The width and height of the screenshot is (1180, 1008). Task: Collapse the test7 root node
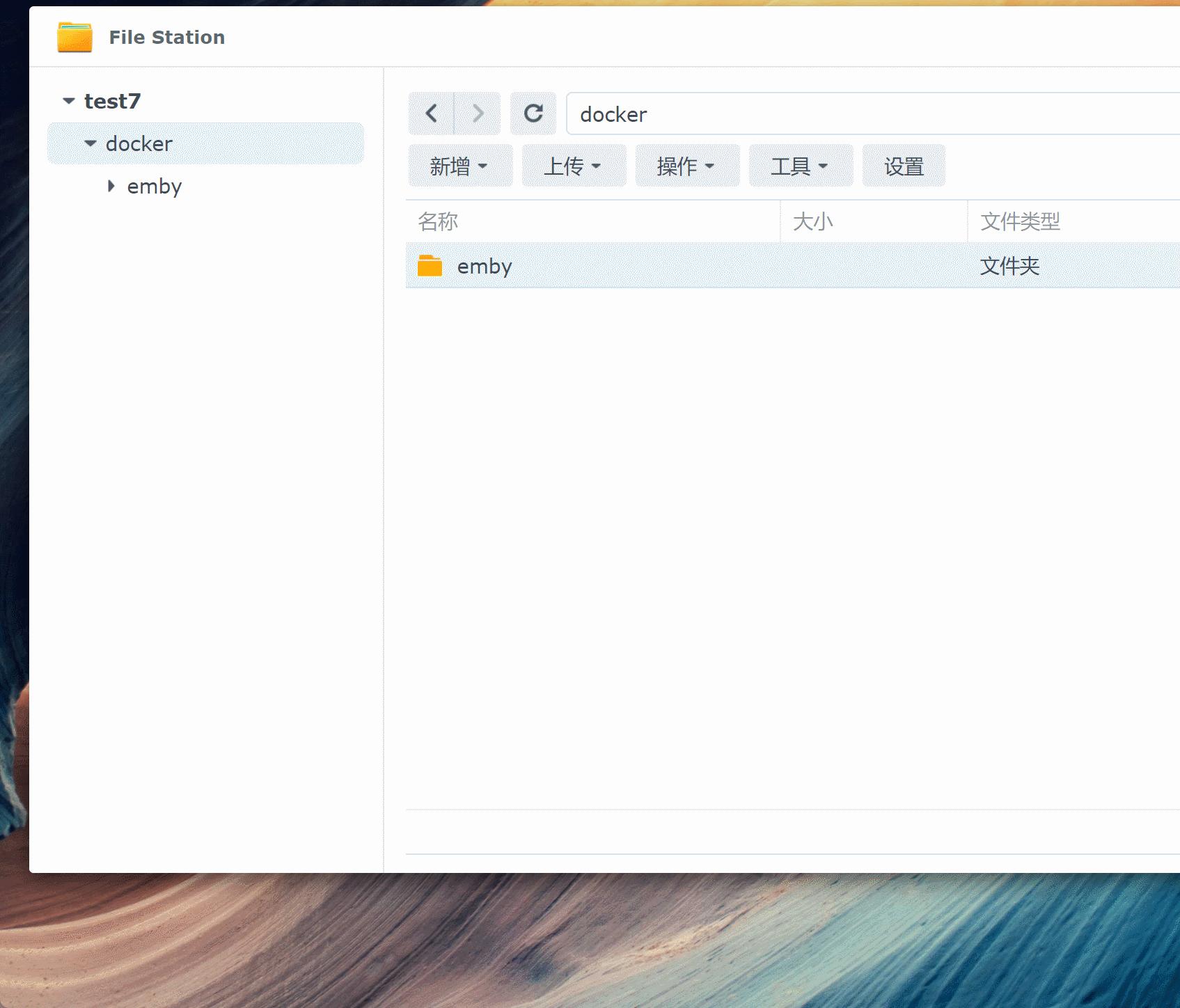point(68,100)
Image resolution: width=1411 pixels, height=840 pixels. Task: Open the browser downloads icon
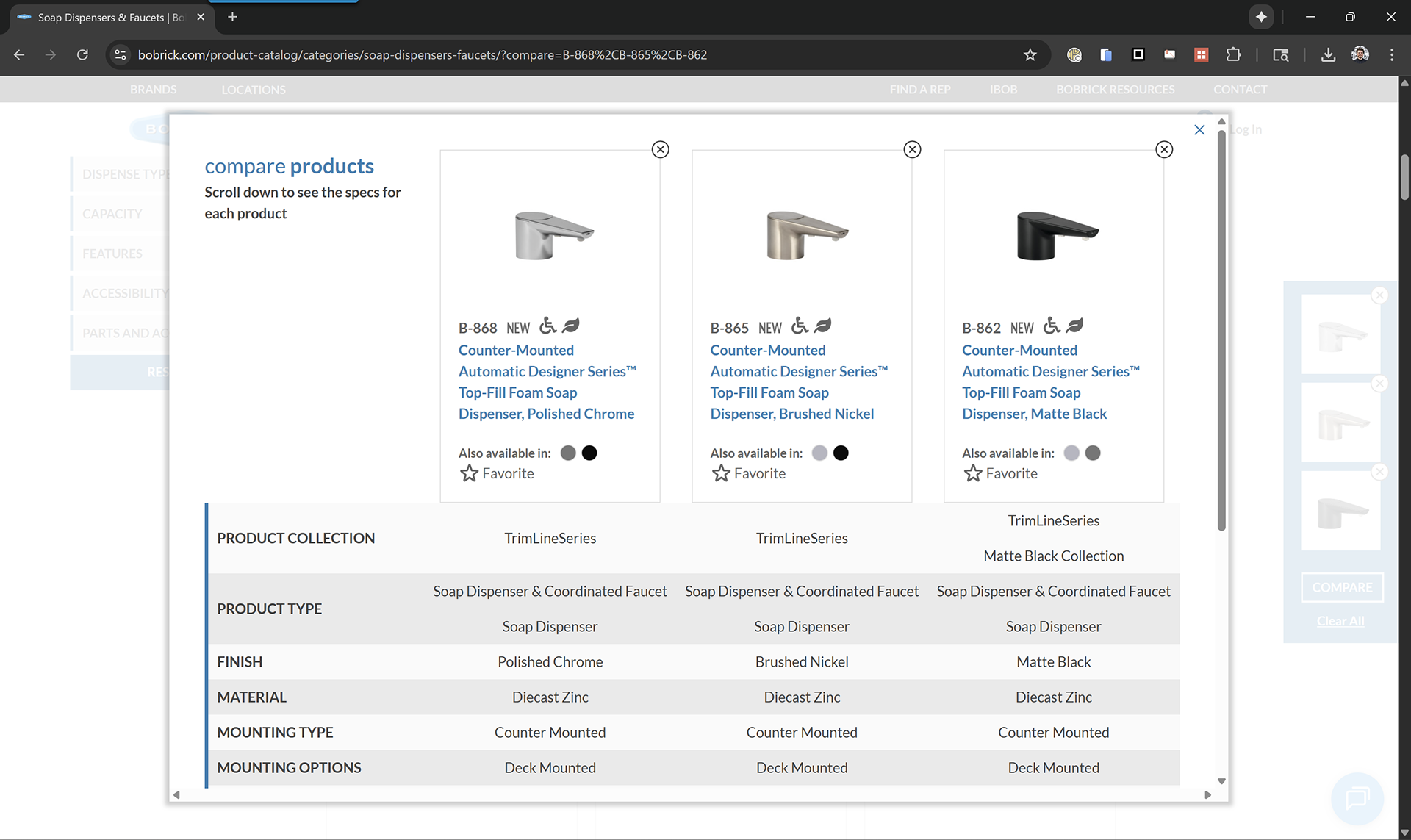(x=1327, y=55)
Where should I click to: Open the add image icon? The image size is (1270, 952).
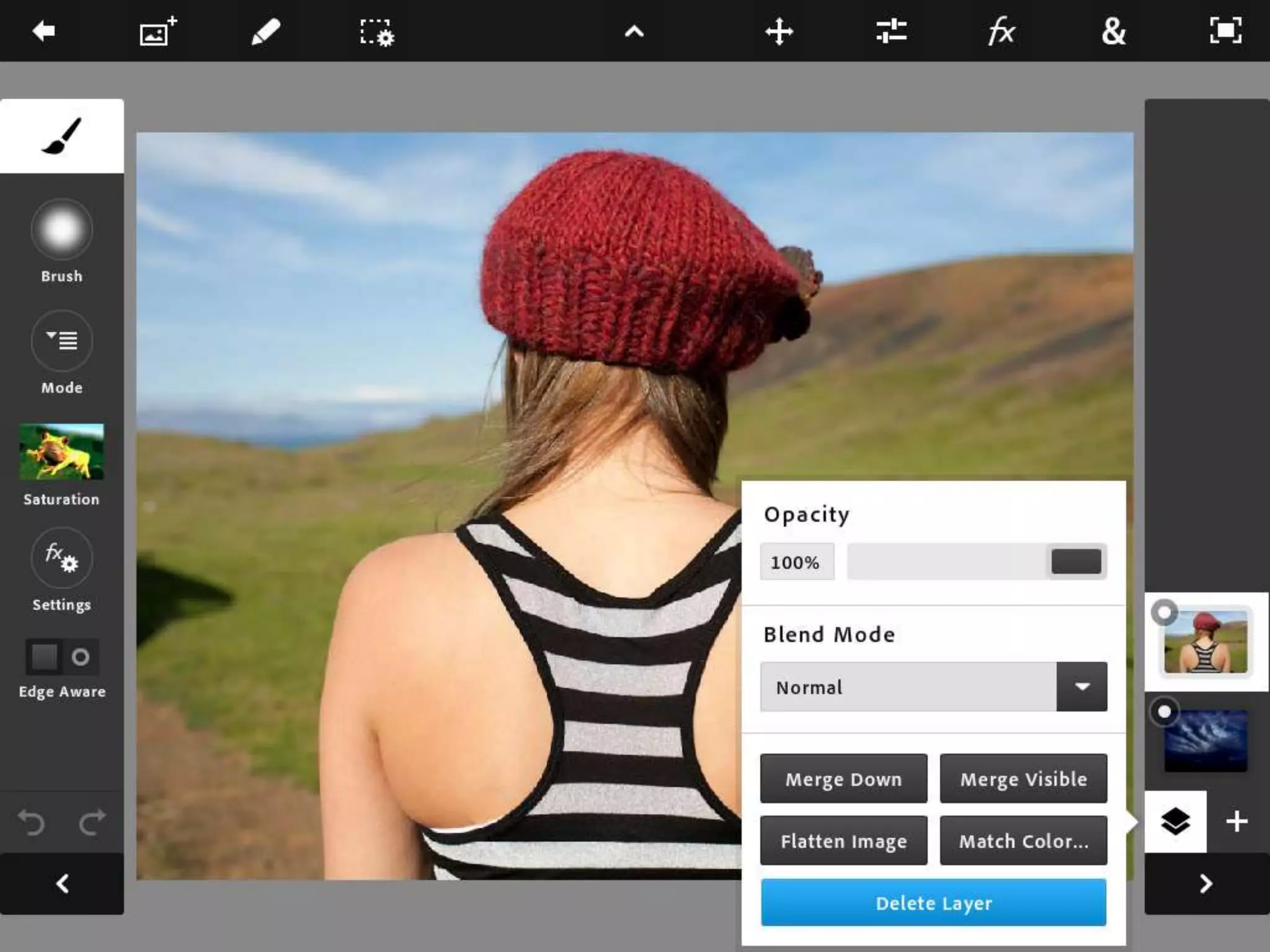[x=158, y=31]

[Required work] Skipping the pictures, transcribe each line above exactly as it appears.

[Written response]
The width and height of the screenshot is (1180, 1008). Task: Collapse the test7 root node
point(68,100)
Image resolution: width=1411 pixels, height=840 pixels. Task: Open the browser downloads icon
(x=1327, y=55)
Where should I click to: Open the add image icon? The image size is (1270, 952).
[x=158, y=31]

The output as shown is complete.